Job 27:13-18
Context27:13 This is the portion of the wicked man
allotted by God, 1
the inheritance that evildoers receive
from the Almighty.
27:14 If his children increase – it is for the sword! 2
His offspring never have enough to eat. 3
27:15 Those who survive him are buried by the plague, 4
and their 5 widows do not mourn for them.
27:16 If he piles up silver like dust
and stores up clothing like mounds of clay,
27:17 what he stores up 6 a righteous man will wear,
and an innocent man will inherit his silver.
27:18 The house he builds is as fragile as a moth’s cocoon, 7
like a hut 8 that a watchman has made.
1 tn The expression “allotted by God” interprets the simple prepositional phrase in the text: “with/from God.”

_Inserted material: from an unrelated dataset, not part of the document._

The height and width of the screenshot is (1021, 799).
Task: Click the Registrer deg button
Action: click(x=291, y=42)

2 tn R. Gordis (Job, 294) identifies this as a breviloquence. Compare Ps 92:8 where the last two words also constitute the apodosis.

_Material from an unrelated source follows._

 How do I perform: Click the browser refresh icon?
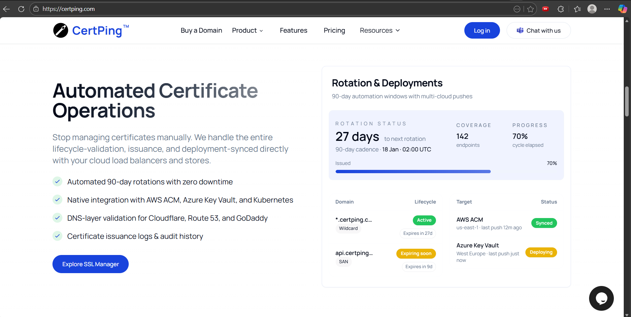tap(21, 9)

3 tn Heb “will not be satisfied with bread/food.”
4 tn The text says “will be buried in/by death.” A number of passages in the Bible use “death” to mean the plague that kills (see Jer 15:2; Isa 28:3; and BDB 89 s.v. בְּ 2.a). In this sense it is like the English expression for the plague, “the Black Death.”
5 tc The LXX has “their widows” to match the plural, and most commentators harmonize in the same way.
6 tn The text simply repeats the verb from the last clause. It could be treated as a separate short clause: “He may store it up, but the righteous will wear it. But it also could be understood as the object of the following verb, “[what] he stores up the righteous will wear.” The LXX simply has, “All these things shall the righteous gain.”
7 tn Heb כָעָשׁ (kha’ash, “like a moth”), but this leaves room for clarification. Some commentators wanted to change it to “bird’s nest” or just “nest” (cf. NRSV) to make the parallelism; see Job 4:14. But the word is not found. The LXX has a double expression, “as moths, as a spider.” So several take it as the spider’s web, which is certainly unsubstantial (cf. NAB, NASB, NLT; see Job 8:14).
8 tn The Hebrew word is the word for “booth,” as in the Feast of Booths. The word describes something that is flimsy; it is not substantial at all.